Les Frères arrivaient au Callao en mars 1909 et prenaient sans plus tarder la direction de l'English Commercial School. L'effectif des élèves s'élevait à une cinquantaine. C'était peu. Comme toujours, les commencements furent pénibles. L'indiscipline y régnait en maîtresse, les locaux étaient insuffisants et fort mal adaptés. Il fallut aux Frères beaucoup de patience, de dévouement et de ténacité. Mais l'énergie et l'enthousiasme du CF. Marie-Charles vinrent à bout de tout. La discipline s'établit, le niveau des études monta et les élèves progressèrent en nombre et en qualité. Bientôt les Frères firent l'acquisition d'un terrain vaste et bien placé, sur lequel s'éleva un nouveau collège qui, reconstruit, réadapté, a pu tenir jusqu'à nos jours. Il sera, sans tarder, remplacé et le grandiose projet en vue fait bien augurer pour demain.

Il est juste, ce semble, de rendre ici hommage à certains hommes qui furent toujours pour les Frères des aides précieux et des guides sûrs.

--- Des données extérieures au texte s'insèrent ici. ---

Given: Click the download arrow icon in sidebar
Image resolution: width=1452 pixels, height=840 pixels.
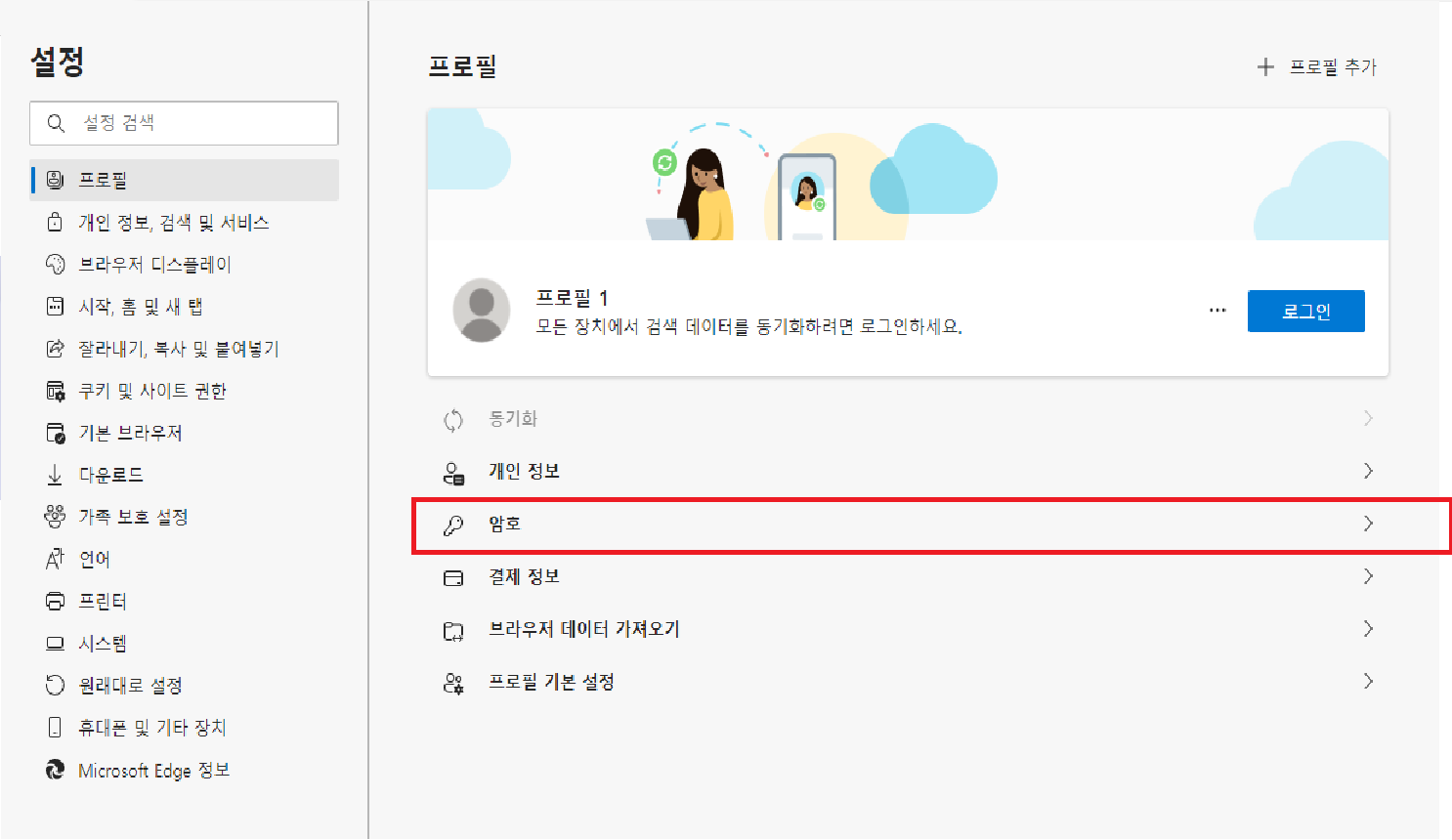Looking at the screenshot, I should point(56,475).
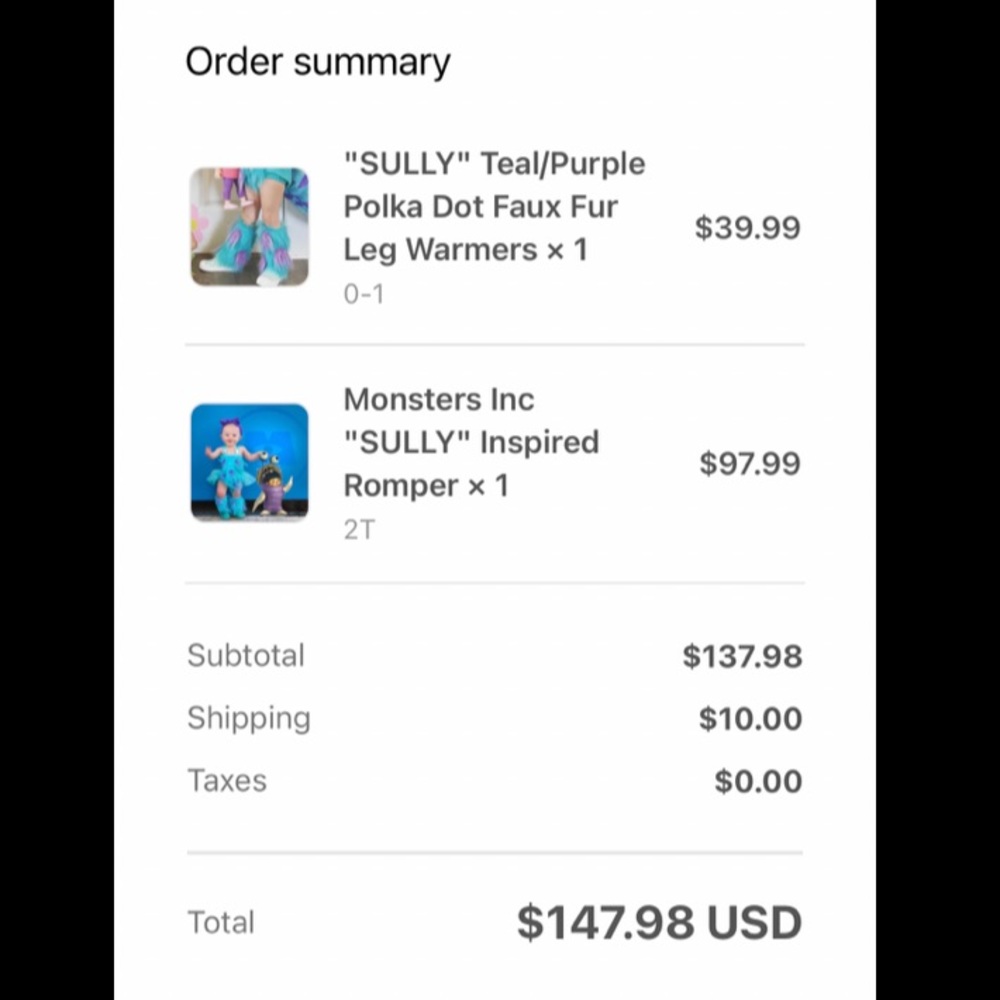Select the 0-1 size label
Screen dimensions: 1000x1000
coord(363,294)
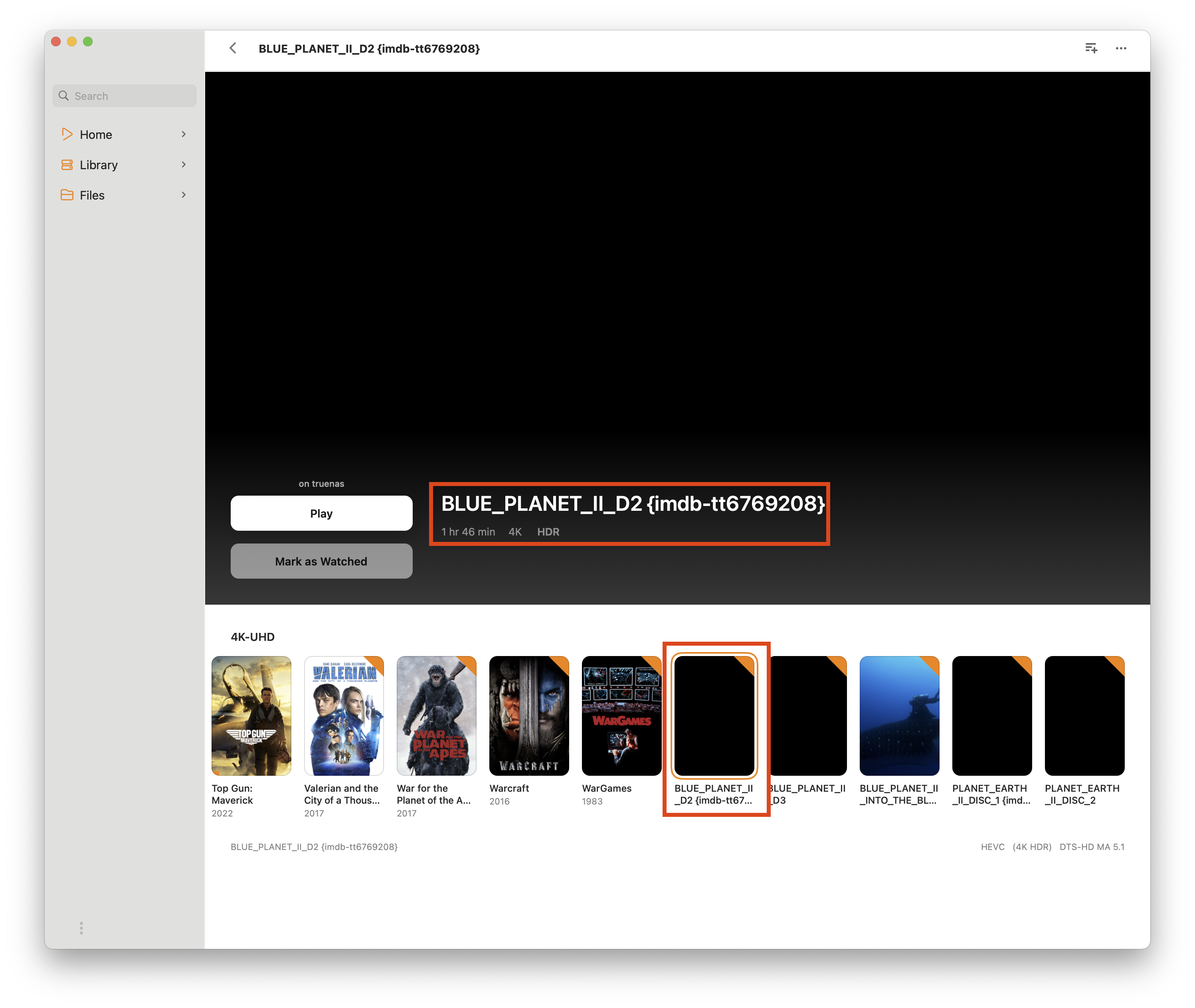
Task: Open the Warcraft movie thumbnail
Action: pos(528,715)
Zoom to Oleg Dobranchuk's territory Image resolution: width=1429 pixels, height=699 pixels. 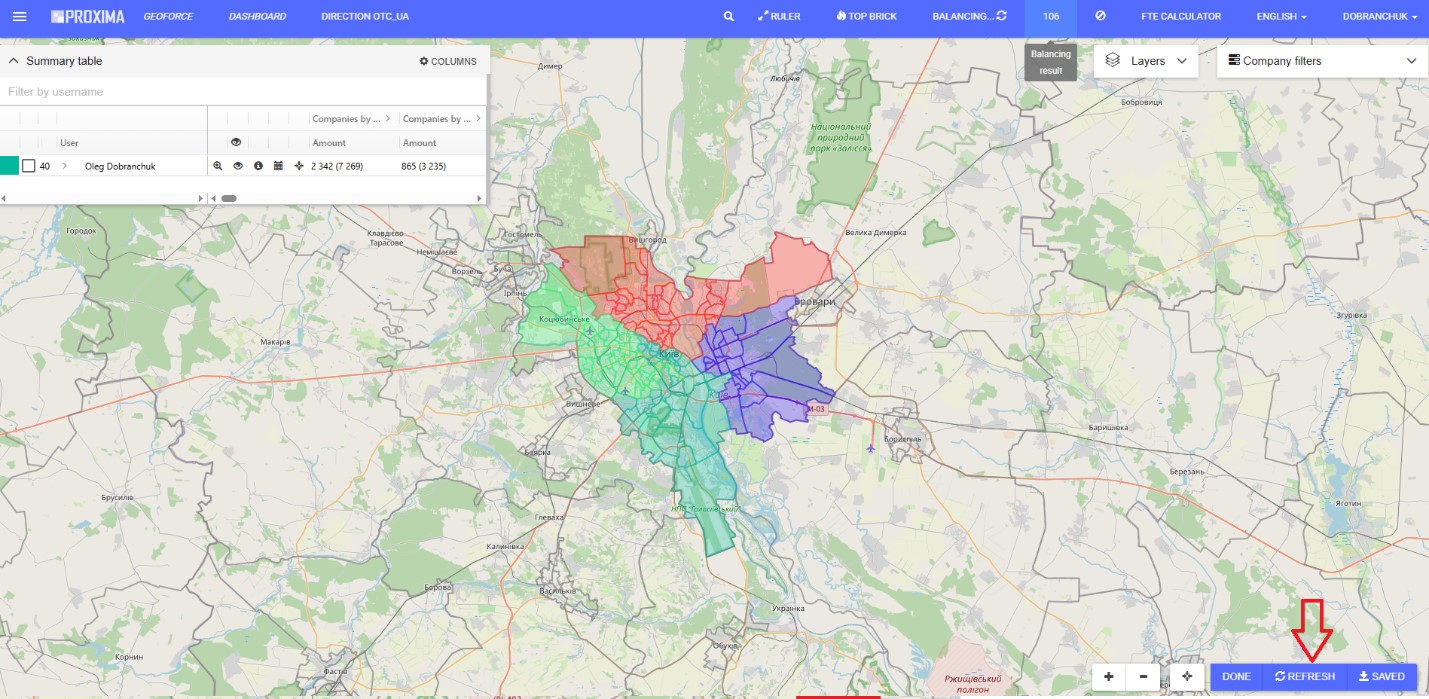point(218,166)
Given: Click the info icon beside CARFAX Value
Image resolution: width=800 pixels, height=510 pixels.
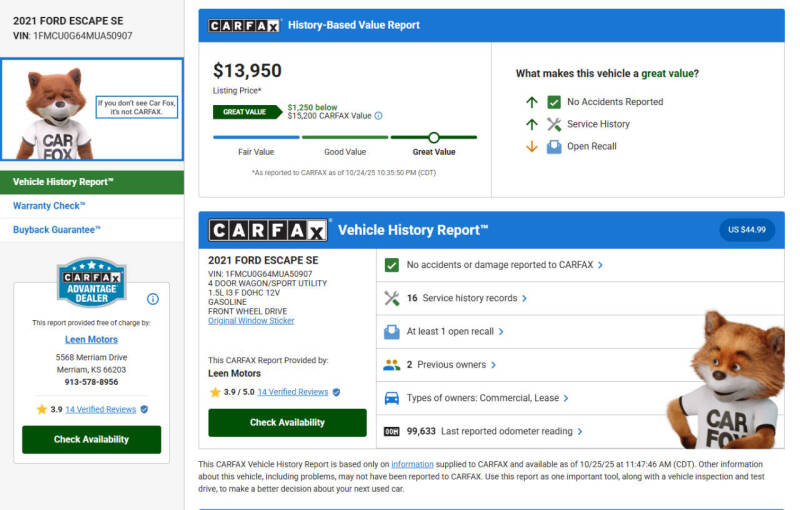Looking at the screenshot, I should click(378, 116).
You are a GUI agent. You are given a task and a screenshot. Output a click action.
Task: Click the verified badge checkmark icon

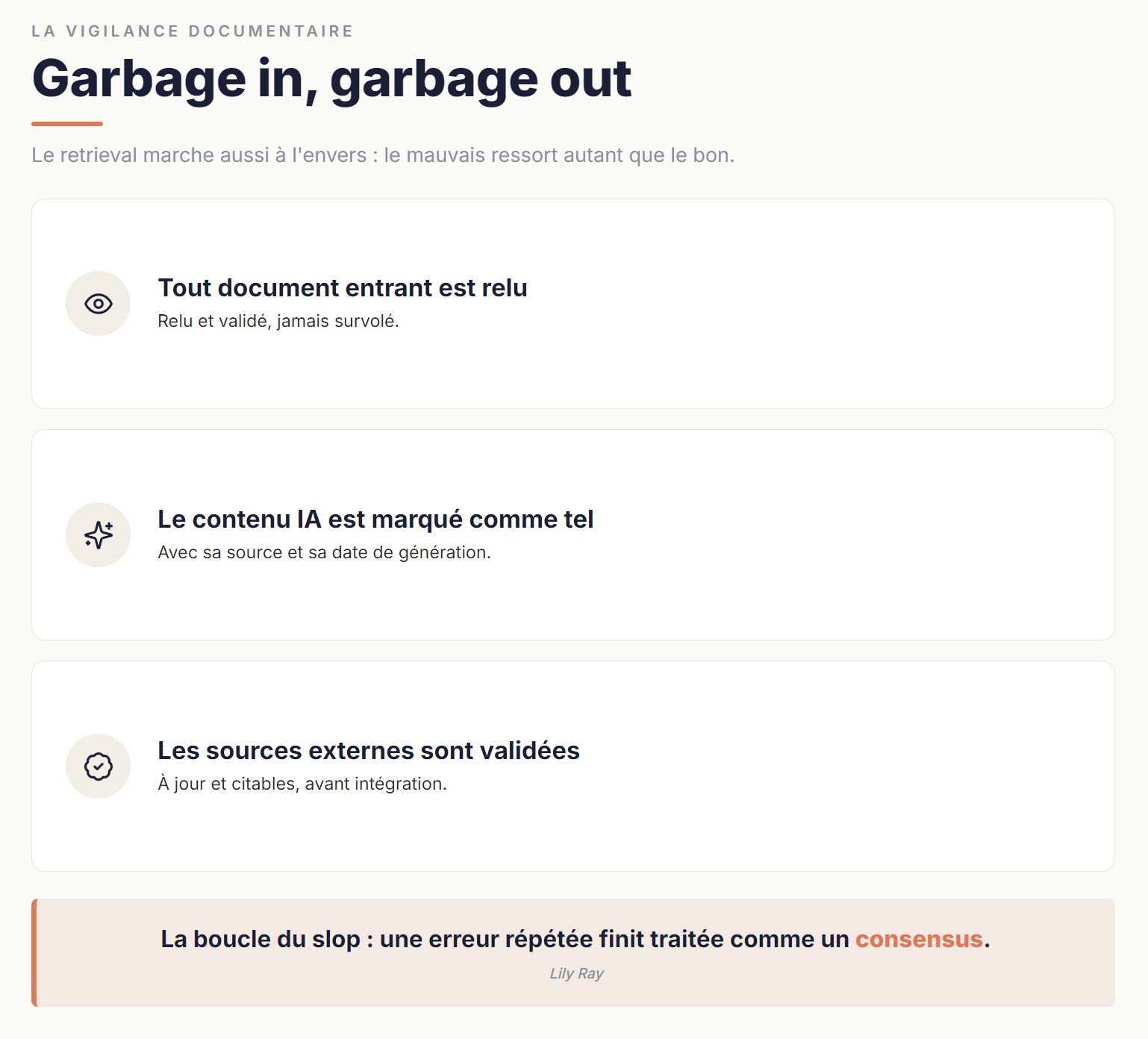(x=99, y=767)
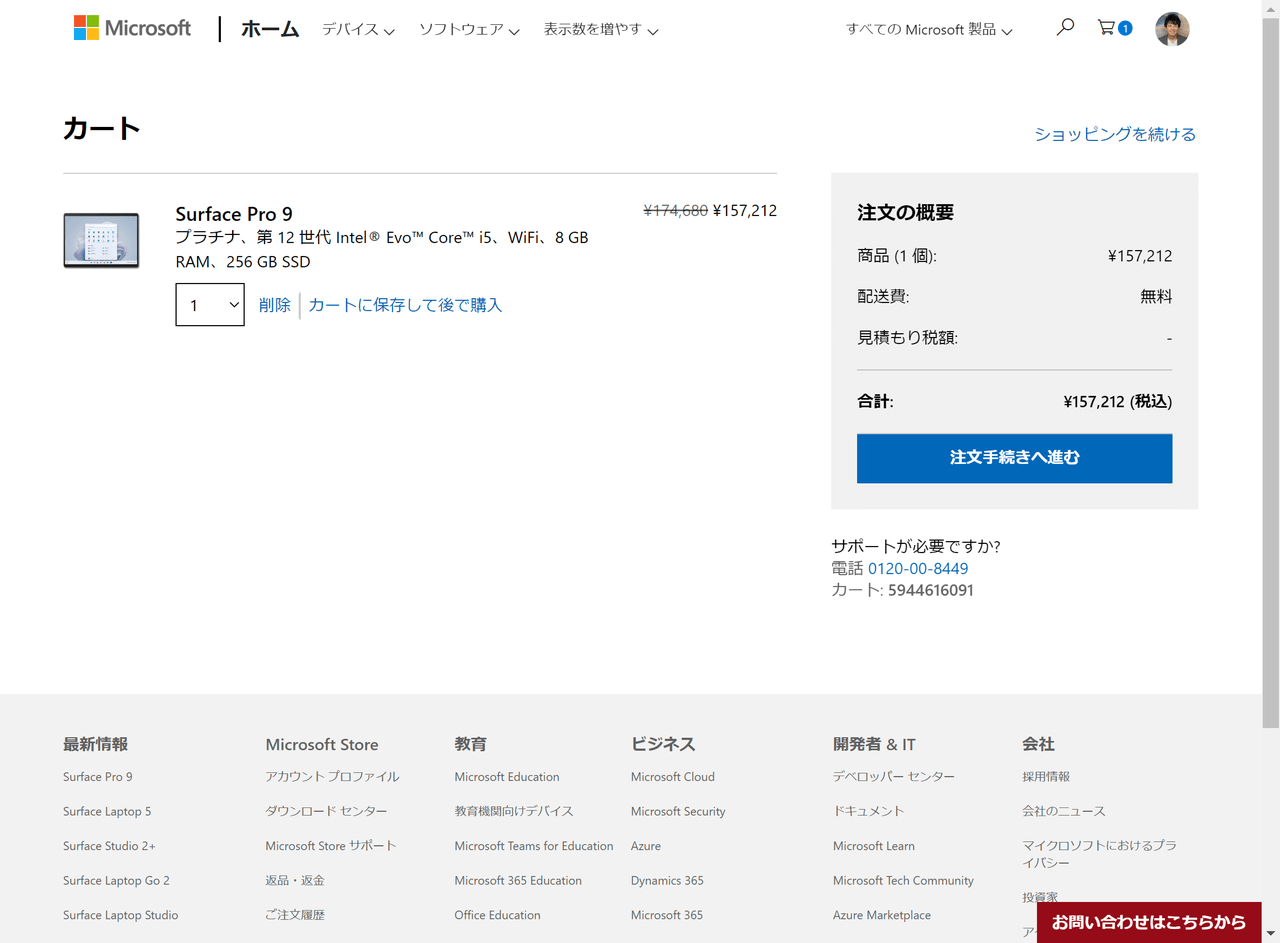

Rappelons le R.P. Lecocq dont le dévouement à ses Petits Frères, comme il disait, et à leurs élèves ne se démentit jamais. Lé R.P. Casimir, curé de la collégiale du Callao, qui hébergea nos Frères à leur arrivée, et qui se montra toujours si sympathique à nos œuvres. M. le Dr Don Manuel Ramirez, affilié à l'Institut depuis longtemps, et dont le nom n'est pas inconnu aux lecteurs du Bulletin1. Ce grand bienfaiteur, aujourd'hui souffrant, est toujours resté lié aux Frères, s'est fait leur collaborateur et leur a rendu des services inappréciables. Il est juste de nommer aussi le Dr Don Carlos Arenas, celui qui nous abandonna la direction du collège et qui favorisa de tout son pouvoir le développement de nos œuvres.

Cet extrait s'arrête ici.